NVIDIA / NeMo

A scalable generative AI framework built for researchers and developers working on Large Language Models, Multimodal, and Speech AI (Automatic Speech Recognition and Text-to-Speech)
https://docs.nvidia.com/nemo-framework/user-guide/latest/overview.html
Apache License 2.0
11.56k stars 2.42k forks source link

How to write/save/load a simple custom decoder using nn.Sequential? [Question] #1445

Closed rbracco closed 3 years ago

rbracco commented 3 years ago

Describe your question

I would like to implement my own decoder for transfer learning to experiment with multiple linear layers. I did so by overriding quartznet.decoder.decoder_layers with my own nn.Sequential using the code below

quartznet.decoder.decoder_layers = nn.Sequential(nn.Conv1d(1024, 256, kernel_size=1, stride=1), nn.ReLU(), nn.Conv1d(256, 41, kernel_size=1, stride=1))

This worked and it trains well, but when I save the model and try to load it, I get the following error:

RuntimeError: Error(s) in loading state_dict for EncDecCTCModel:
    Unexpected key(s) in state_dict: "decoder.decoder_layers.2.weight", "decoder.decoder_layers.2.bias". 
    size mismatch for decoder.decoder_layers.0.weight: copying a param with shape torch.Size([256, 1024, 1]) from checkpoint, the shape in current model is torch.Size([41, 1024, 1]).
    size mismatch for decoder.decoder_layers.0.bias: copying a param with shape torch.Size([256]) from checkpoint, the shape in current model is torch.Size([41]).

This is because my underlying config file still specifies the decoder as being from the class nemo.collections.asr.modules.ConvASRDecoder. I have no idea how to update the config file to use my new decoder, or how to bypass the config file altogether, and couldn't find a way to do so in the docs. Even if I load up quartznet and manually overwrite the decoder, then try to load the saved checkpoint, it fails because it seems to be using the config file behind the scenes.

Environment overview (please complete the following information)

Colab using nemo-toolkit[all]==1.0.0b1 and config from https://raw.githubusercontent.com/NVIDIA/NeMo/main/examples/asr/conf/config.yaml

Environment details

If NVIDIA docker image is used you don't need to specify these. Python 3.6.9 Pytorch 1.7 OS: Ubuntu 18.04.5 LTS

Additional context

titu1994 commented 3 years ago

You should not be overriding your decoder as such. You should use a custom neural module.
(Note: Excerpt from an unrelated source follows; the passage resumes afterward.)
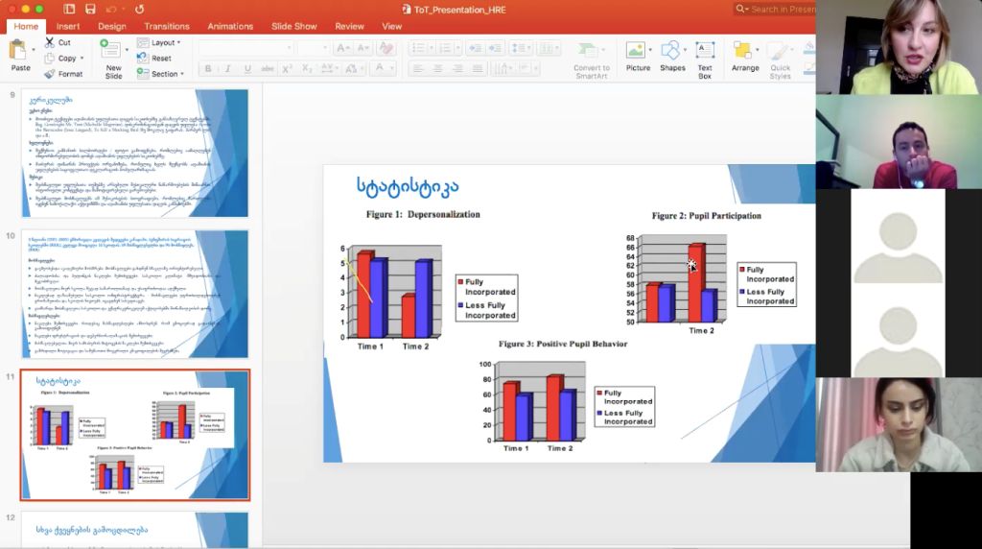The width and height of the screenshot is (982, 549).
Task: Switch to the Transitions tab
Action: click(167, 26)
1) Make your custom decoder extend neural module class 2) Override the nemo.collections.asr.modules.ConvASRDecoder classpath with the classpath of your new decoder. 3) Create the model with this config and train.

During evaluation, make sure to import the custom decoder before you use restore from.

rbracco commented 3 years ago

Thank you, I will try this and follow up if I have any questions. If I get it working I will leave an example for future people with the same issue.

rbracco commented 3 years ago

Okay so I worked on this for a while and then got stuck. I wrote a TwoLayerDecoder class that extends NeuralModule but I'm not sure how to use it with a pretrained model. I have two questions.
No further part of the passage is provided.